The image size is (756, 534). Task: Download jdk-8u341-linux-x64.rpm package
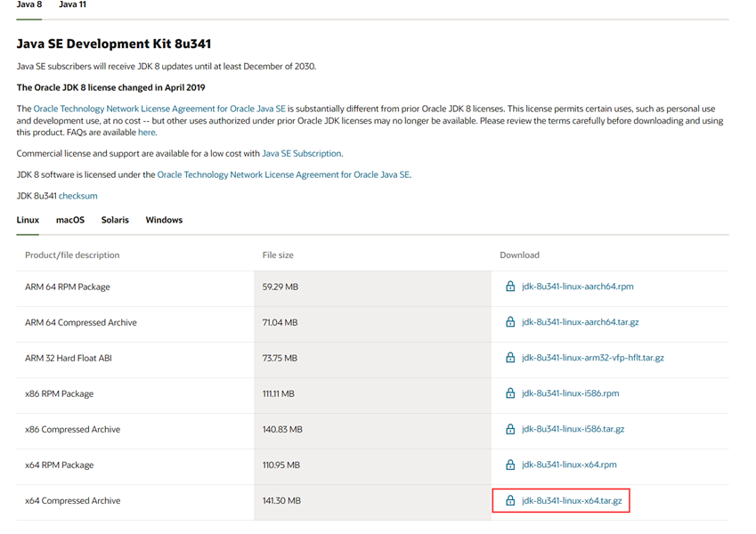[569, 465]
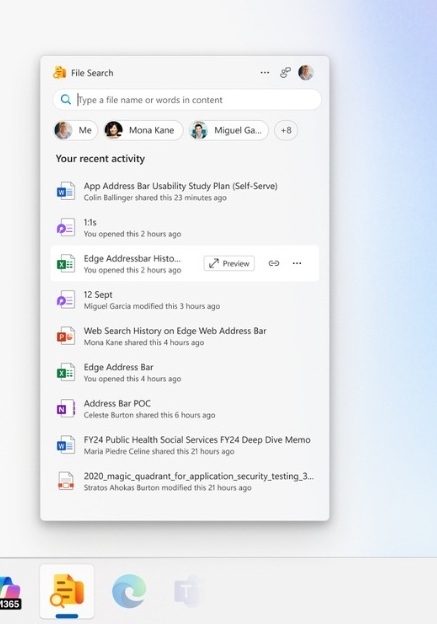Filter files by Me
This screenshot has width=437, height=624.
click(x=76, y=130)
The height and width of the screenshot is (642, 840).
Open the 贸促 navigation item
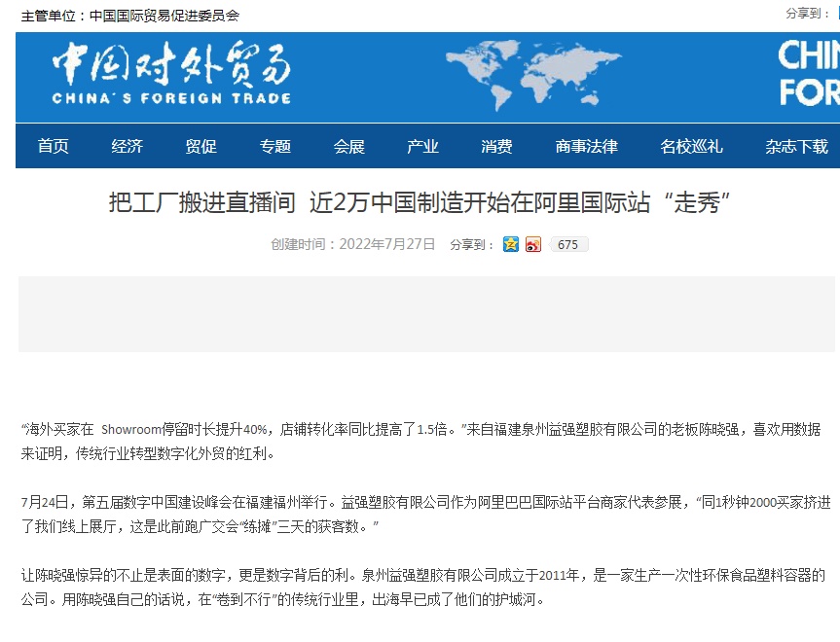(201, 147)
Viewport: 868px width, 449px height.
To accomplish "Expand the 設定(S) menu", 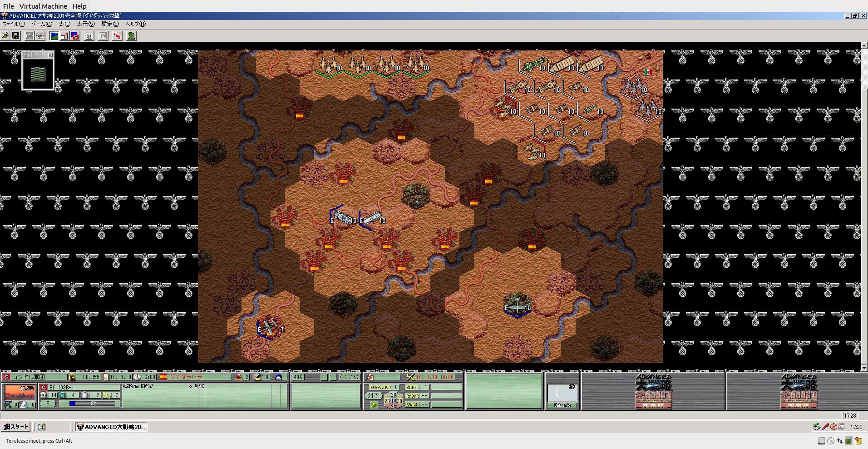I will click(x=110, y=24).
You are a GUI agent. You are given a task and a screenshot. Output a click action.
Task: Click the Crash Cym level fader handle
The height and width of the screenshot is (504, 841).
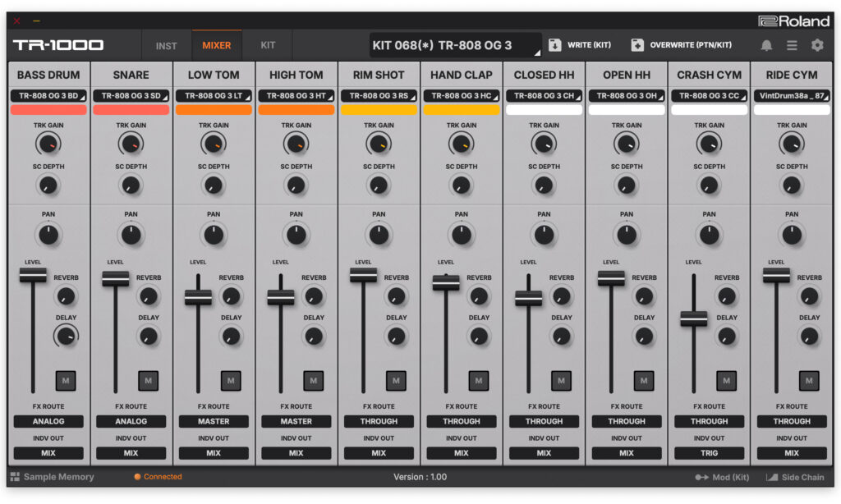tap(693, 318)
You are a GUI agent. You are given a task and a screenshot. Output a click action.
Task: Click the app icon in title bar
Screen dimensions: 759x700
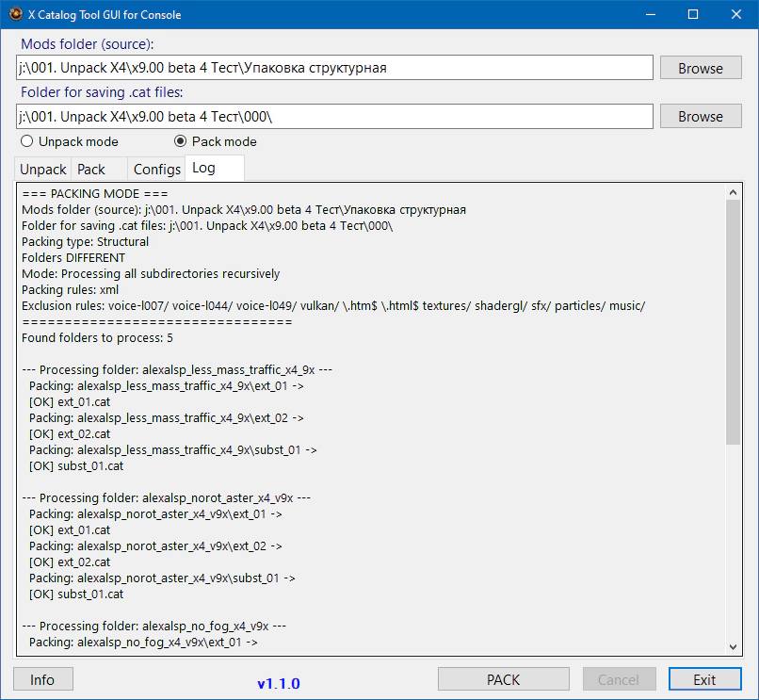(x=15, y=15)
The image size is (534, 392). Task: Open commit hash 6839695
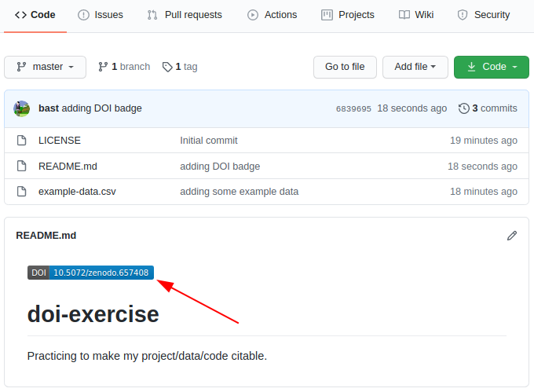coord(353,109)
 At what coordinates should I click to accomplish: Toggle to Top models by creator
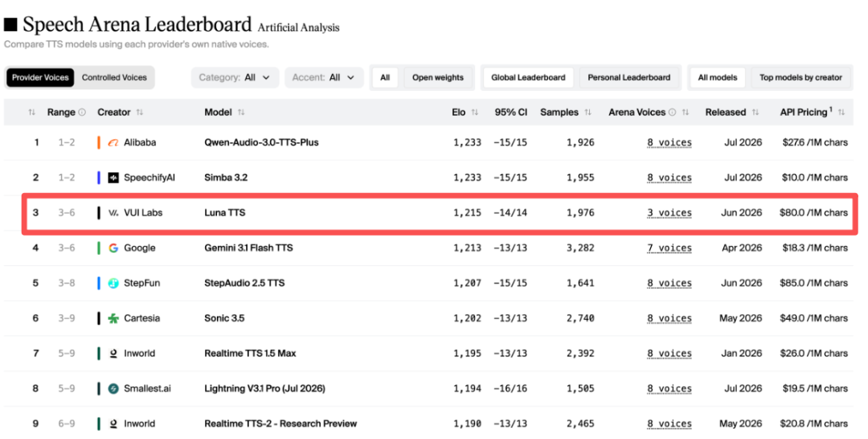click(x=800, y=77)
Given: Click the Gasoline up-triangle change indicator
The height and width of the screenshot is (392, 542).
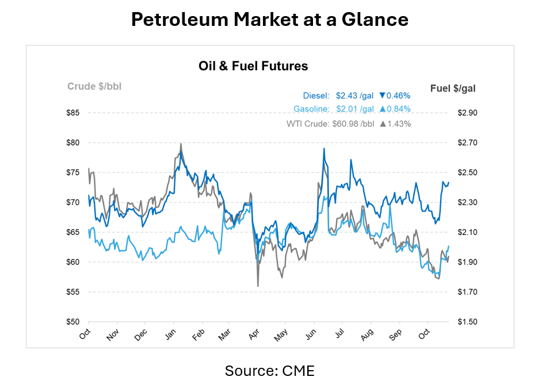Looking at the screenshot, I should point(382,109).
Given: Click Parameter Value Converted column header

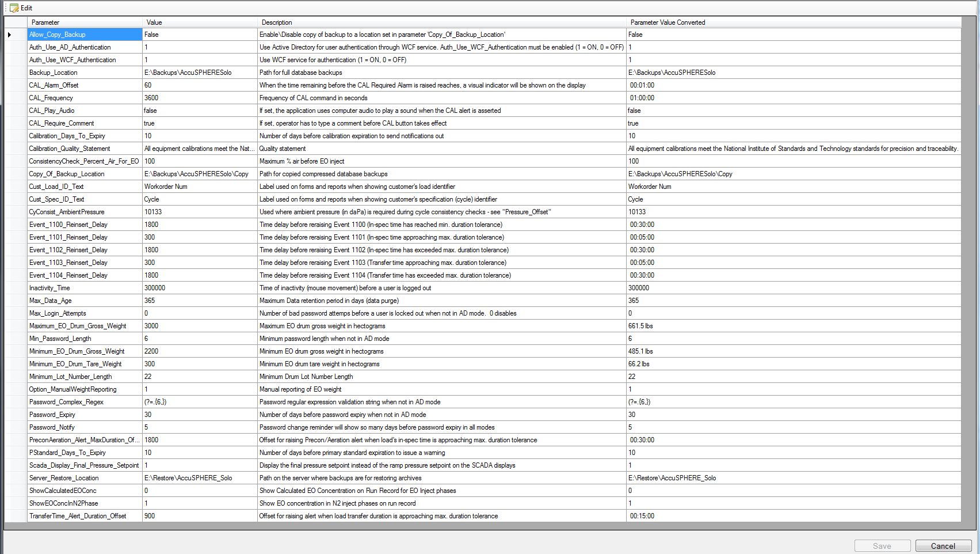Looking at the screenshot, I should click(793, 22).
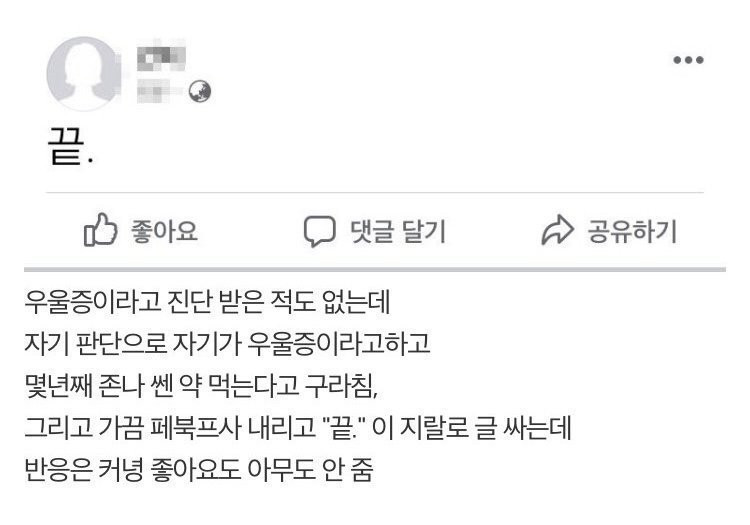
Task: Click the blurred poster name
Action: tap(161, 57)
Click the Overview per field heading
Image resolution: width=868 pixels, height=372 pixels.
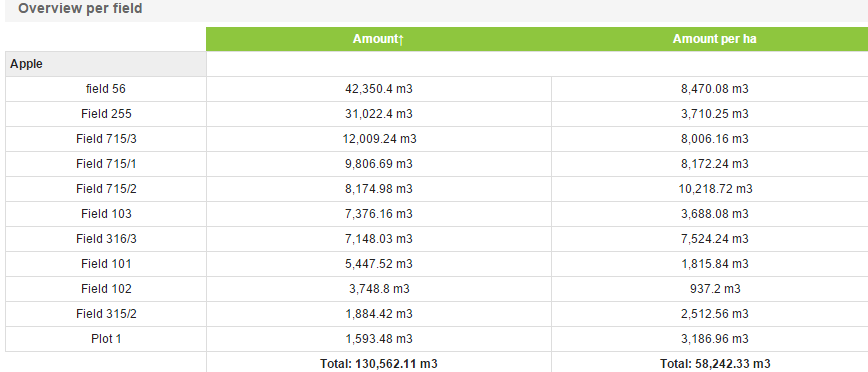click(x=80, y=9)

+++

Using the entries above, extract exactly the lines from the one that contains "Task: Click the app icon in title bar" through the one that contains "Given: Click the". Do not carry over any pictures.

Task: Click the app icon in title bar
Screen dimensions: 759x700
(x=15, y=15)
The image size is (534, 392). Task: Open commit hash 6839695
coord(353,109)
 At what coordinates should I click to accomplish: Toggle to Top models by creator
click(x=800, y=77)
Given: Click the Gasoline up-triangle change indicator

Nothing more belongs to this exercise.